January 12, 2009 at 6:05 PM

What will be the catalyst that finally ends this extreme state of contango? Further cuts by OPEC, in the face of enormous budget crunches in the petro-states? Exhaustion of all available storage space? I am a long-term oil ultra-bull, but I have refrained from investing in the 2x ETN due to the roll costs. Oil at $250, by way of what? $25? $13?

January 12, 2009 at 7:13 PM

I'm bearish on oil so you are not going to like my answer :)

I'm not an expert on futures or oil but my guess is that the futures price will fall as these contracts get rolled over and we move forward. Ignoring the passive investors, an investor looking at buying a futures contract (long) would be less likely to go long at high (future) prices.
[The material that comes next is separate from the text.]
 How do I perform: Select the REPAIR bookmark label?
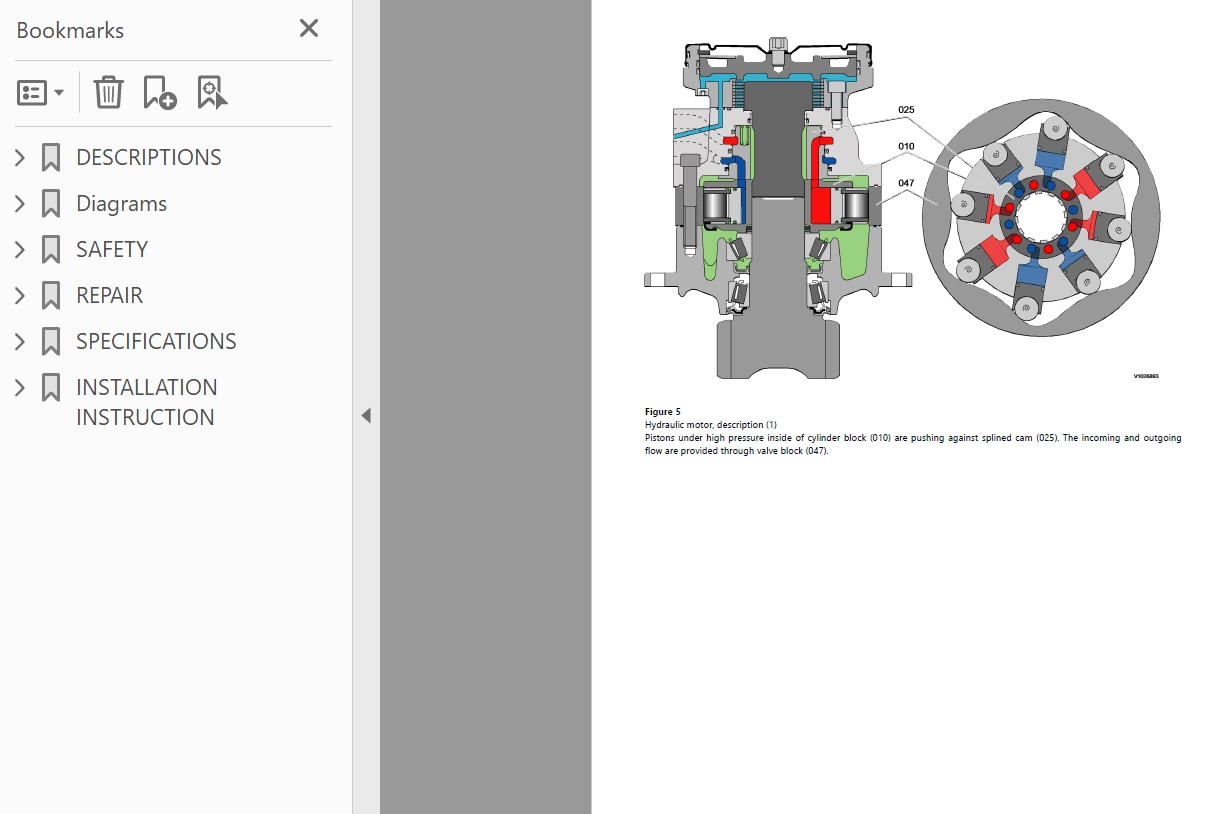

The OPEC budget situation is exaggerated in my opinion. It wasn't even 4 years ago when all these countries had ample money. It's hard to imagine that the budget situation would have altered so much in 4 years that these countries would be bankrupt at $30 or $40 oil. Another thing to keep in mind is that the strengthening of the US$, along with decline in production costs, means that their profits will be strong.

Even countries facing problems like Russia should be in better shape than widely assumed. The massive plunge in the Ruble hurts Ruble-denominated assets but helps the government and the oil & gas exporters.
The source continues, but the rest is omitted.